Sans retard on les conduisit au navire préparé pour leur supplice; selon la volonté du roi impie et de ses cruels serviteurs, au lieu de les attacher, on les cloua les pieds et les mains étendus. Le feu n'avait pas plus tôt été mis aux fagots, qu'aussitôt, par la volonté de Dieu, il s'éteignit, au grand étonnement de la foule. Plusieurs fois on tenta de le ranimer en lui donnant de nouveaux aliments, mais la flamme s'éteignait toujours. Le tyran, transporté de fureur et aussi couvert de honte, donna l'ordre de les assommer à coups de rames et de leur briser le crâne ainsi qu'à des chiens. Dans ce nouveau supplice, ils rendirent leurs âmes à Dieu, et ils n'eurent pas honte de mourir par le bois, eux qui n'avaient eu d'autre espoir qu'en la croix du Sauveur.

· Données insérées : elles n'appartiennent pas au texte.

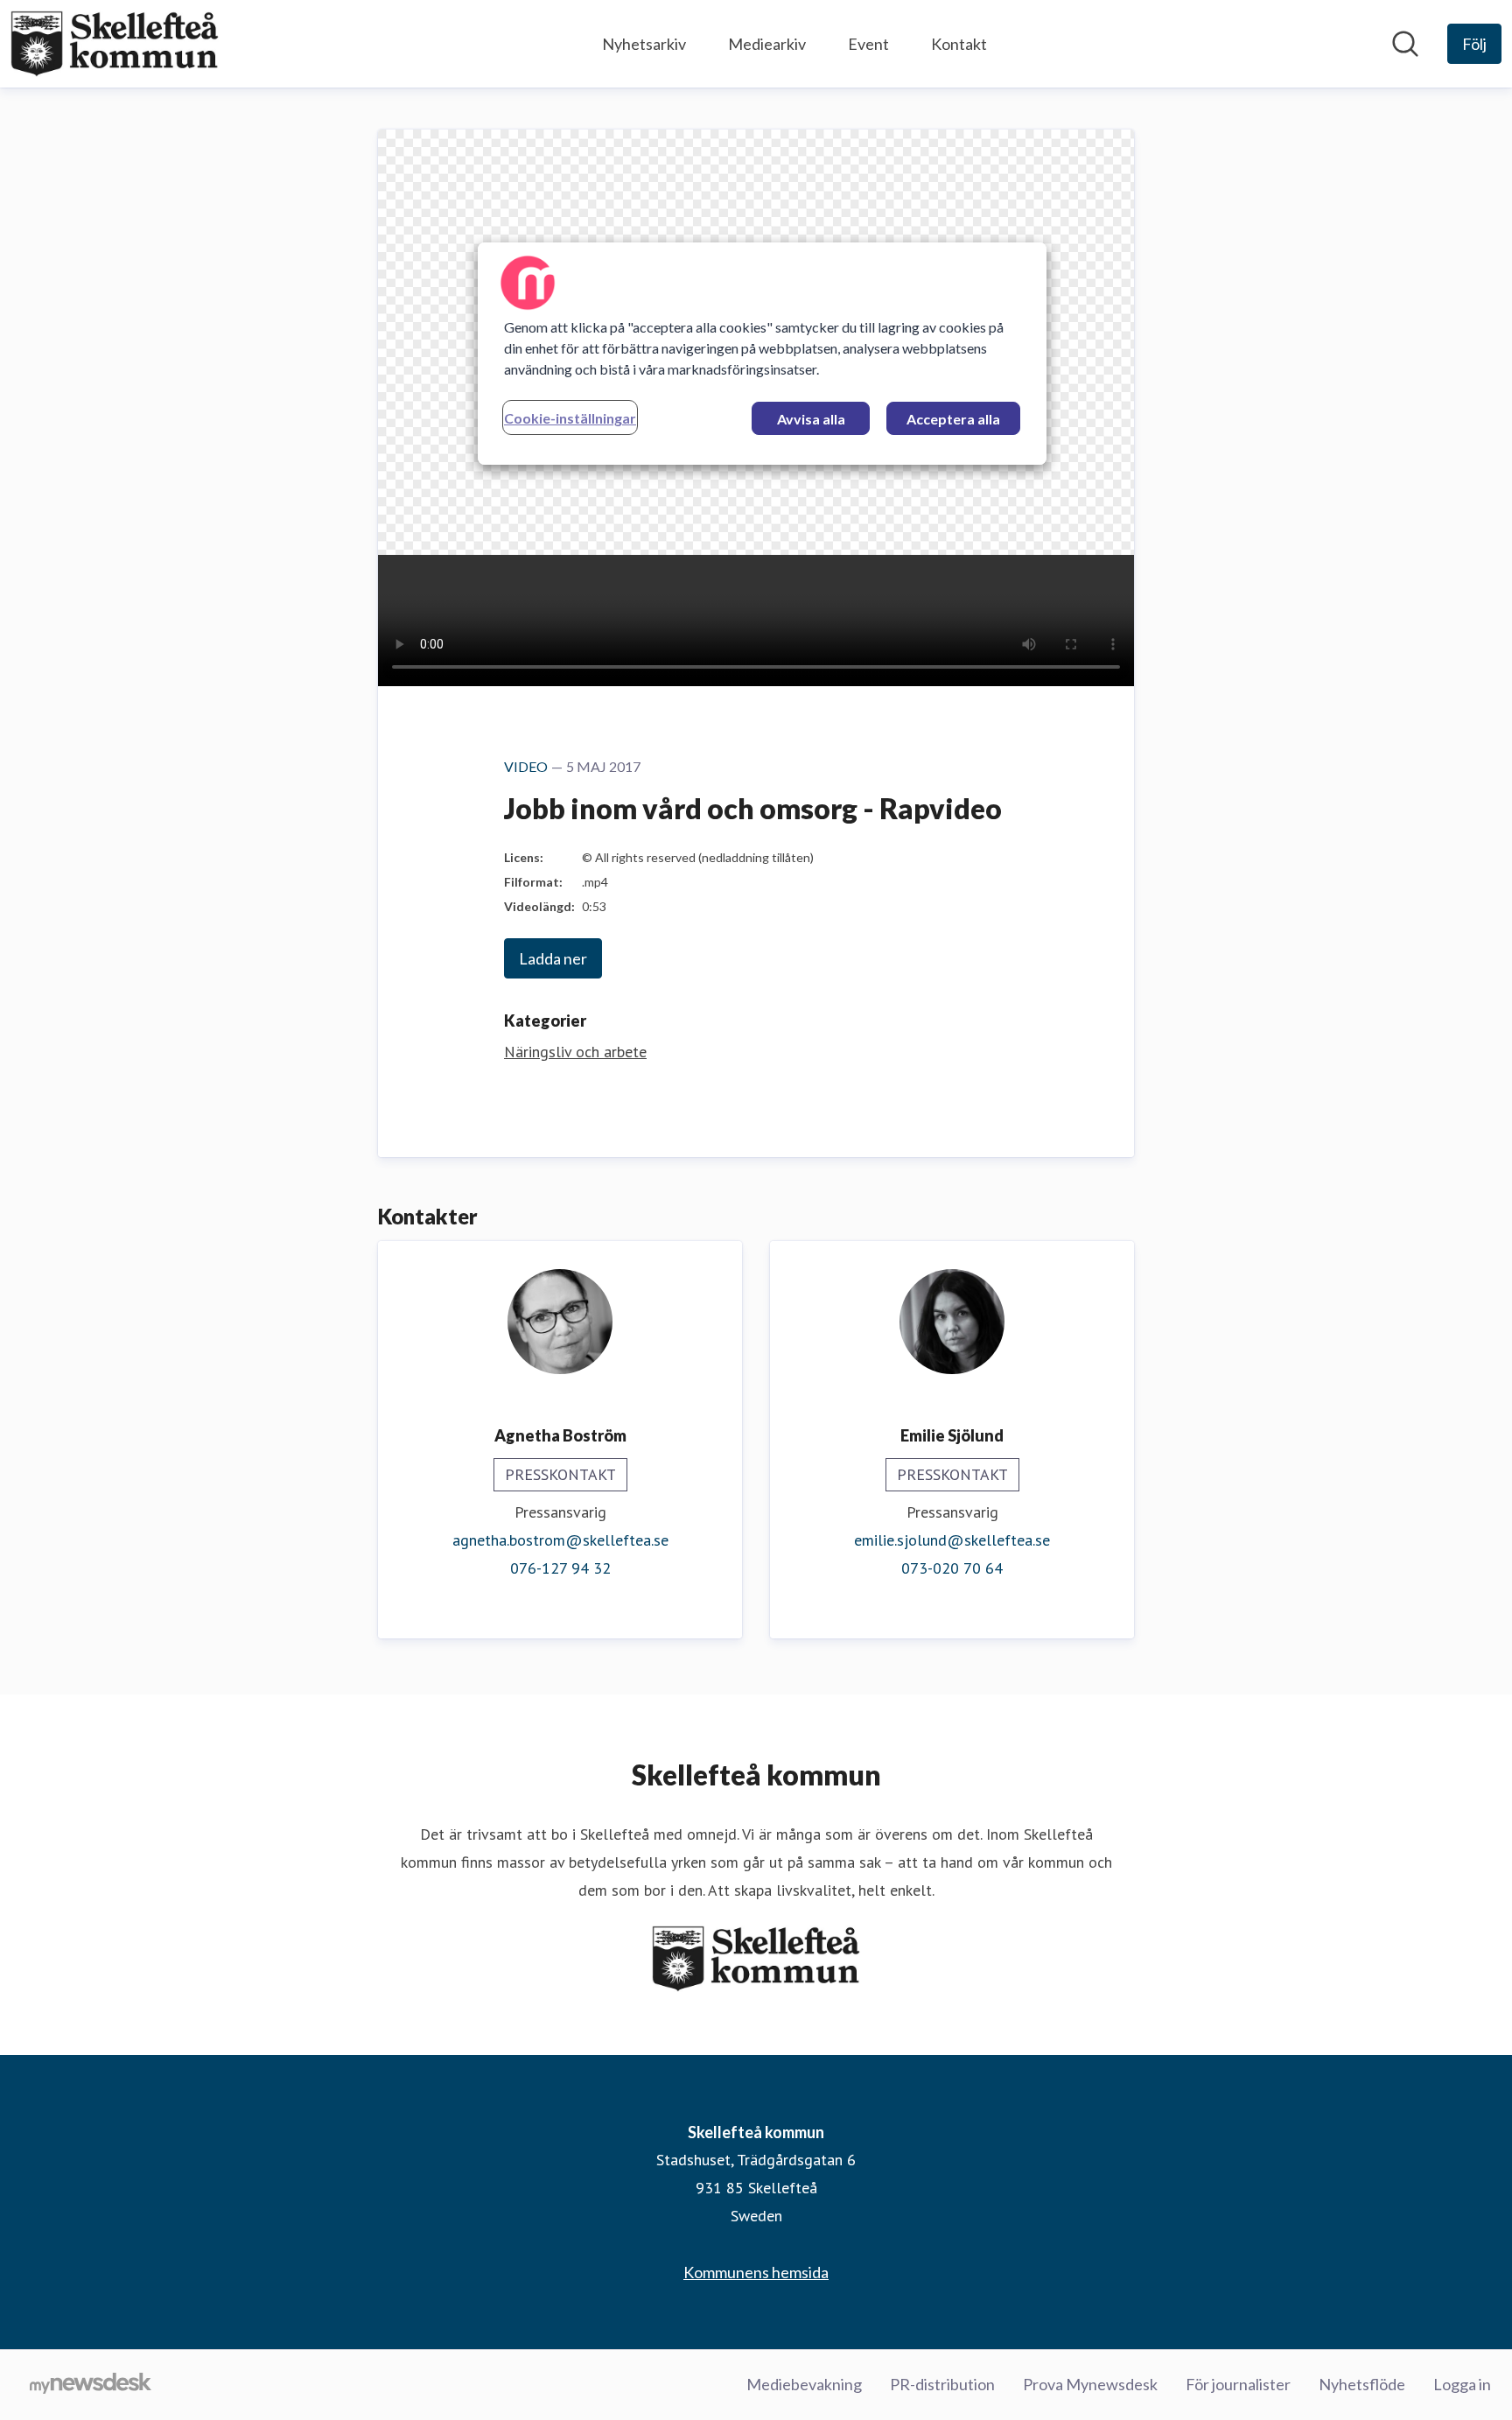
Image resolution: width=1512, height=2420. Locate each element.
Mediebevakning (804, 2384)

À peine les saintes dépouilles furent-elles jetées à la mer, que, contre les lois de la nature, le flot les rapporta aussitôt sains et saufs au rivage; et, pour montrer qu'elle ne voulait en rien obéir au tyran, la mer refusa, contre son habitude, de les garder trois jours dans ses eaux. Sans amener le repentir au cur du roi, ce misérable ne laissa pas, dit-on, que de s'épouvanter. Mais la foule, transportée de joie, recueillit pieusement les corps des martyrs, et, sous la conduite du clergé de Carthage, elle les accompagna à leur dernière demeure. Dans ces funérailles, les célèbres diacres Salutaris et Muritta, déjà trois fois confesseurs, eurent l'honneur de porter les dépouilles saintes.

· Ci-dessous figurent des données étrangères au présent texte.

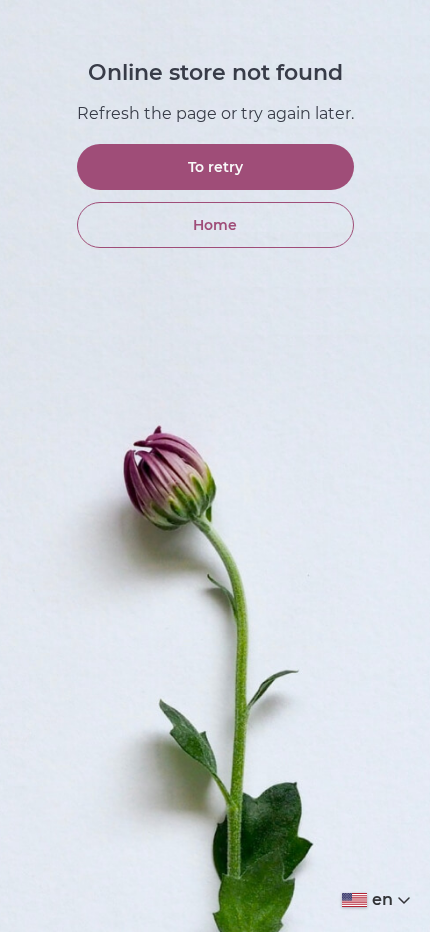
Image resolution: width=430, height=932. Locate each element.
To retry (215, 167)
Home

On ensevelit donc au chant des hymnes les reliques des saints martyrs dans le monastère de Bigna, tout près de la basilique de Célérina. C'est ainsi que ces saints moines subirent le martyre en confessant la Trinité sainte et achevèrent dignement leur combat en recevant la couronne des mains du Seigneur, à qui soit gloire et honneur dans les siècles des siècles. Amen.